Neoadjuvant chemotherapy is a standard component of osteosarcoma treatment,40 administered to reduce tumor volume, control micro-metastases, and facilitate limb-salvage surgery.31 However, the impact of neoadjuvant chemotherapy on the margin of osteosarcoma and how to determine the optimal margin width remain issues of great concern in clinical practice. Currently, there is no unified standard for the optimal margin width after neoadjuvant chemotherapy for osteosarcoma. Some studies set > 2 mm as a safe limit;31 while other studies believe that the margin can be appropriately reduced on the basis of adequate chemotherapy. The key challenge lies in balancing tumor control and functional preservation. A retrospective study by Li7 of 47 osteosarcoma patients provided critical insight:, while positive margins were an independent risk factor for local recurrence (57.1%), there was no significant difference in recurrence rates between close and wide margins (8.3% vs 10.7%, respectively). This finding indicates close margin may be oncologically safe following effective neoadjuvant chemotherapy, offering a valuable reference for complex limb-salvage procedures.
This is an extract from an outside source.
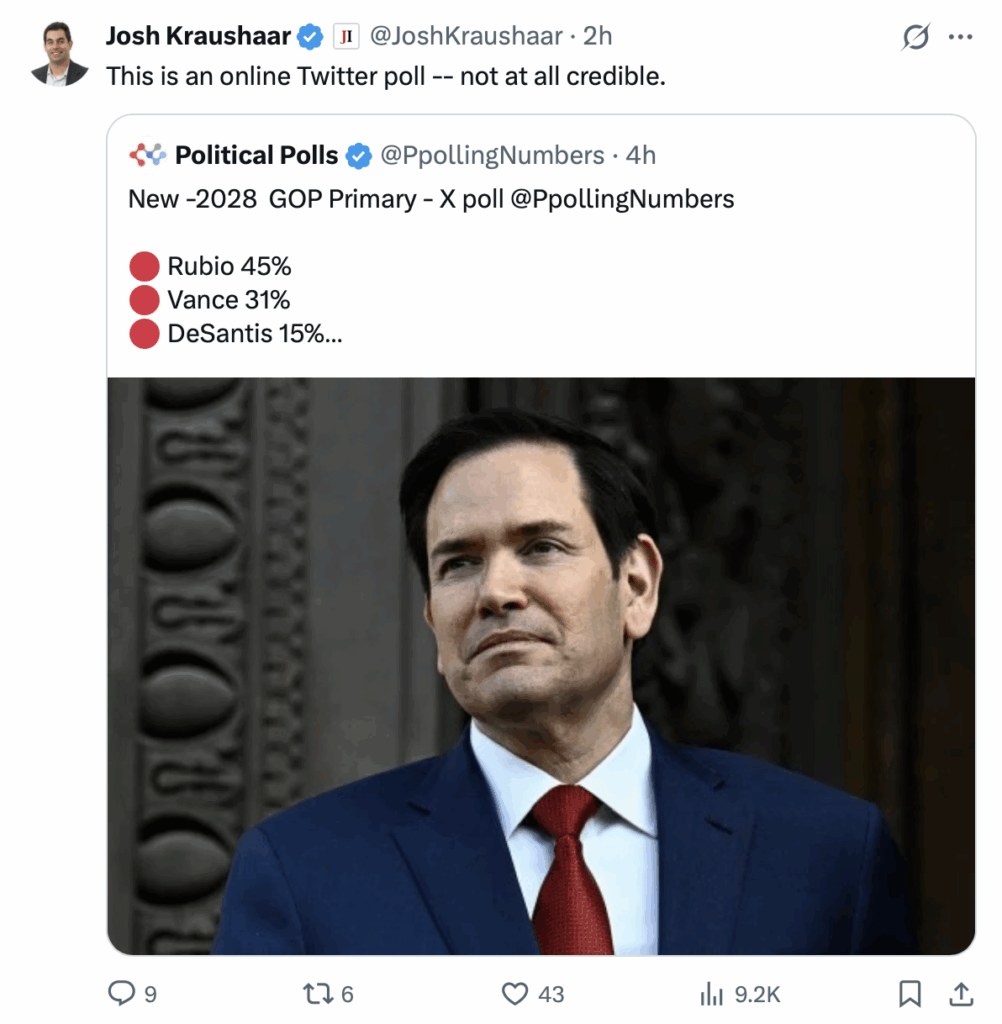
Task: Click the Grok circle-slash icon
Action: 915,37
Relationship Between Local Recurrence and Margin in Osteosarcoma

The margin status is a paramount determinant of local recurrence and overall survival in osteosarcoma. A study of 1126 patients with extremity osteosarcoma by Bacci41 confirmed that surgical margin is an independent prognostic factor for local recurrence, emphasizing that limb-salvage surgery is contingent upon achieving an adequate margin. Further quantifying this risk, Bertrand42 found that margins >1 mm were associated with a significantly increased risk of local recurrence compared to wider negative margins (risk ratio = 8.006). The long-term impact is underscored by a retrospective analysis by Carlos,26 which showed that patients with negative initial margins had a significantly higher 5-year recurrence-free survival rate than those with positive margins (33.3% ± 13.6% vs 7.1% ± 4.9%, P = 0.015). The same study highlighted that complete surgical resection at the time of recurrence was crucial, with a 5-year post-recurrence survival rate of 41.7% ± 14.2% for resected patients versus no survivors in the non-resected group (P = 0.001). These studies collectively affirm that negative margins in initial surgery are vital for preventing recurrence, and that aggressive surgical intervention remains key to managing recurrent disease.

Summary and Outlook

In conclusion, achieving negative margins is the primary surgical goal in osteosarcoma, critical for reducing recurrence and improving survival. This review underscores three key aspects: First, accurate assessment requires moving beyond conventional imaging to advanced techniques like radiomics and fluorescence guidance. Second, the definition of an “adequate” margin width continues to evolve and lacks a universal standard. While evidence suggests a margin of ≥1 cm may be optimal, the influence of effective neoadjuvant chemotherapy is reshaping this paradigm,6 potentially making close margins oncologically safe in this context. Finally, success ultimately relies on a multidisciplinary approach that seamlessly integrates preoperative planning, intraoperative technology, and pathological verification. Future efforts should focus on standardizing and personalizing this comprehensive strategy, which holds the promise of further improving survival rates and functional outcomes for osteosarcoma patients.38,43

Funding

This work was supported by the Tianjin Municipal Education Commission Scientific Research Plan Project, China (Grant No. 2023YXZX20).

Disclosure

The authors report no conflicts of interest in this work.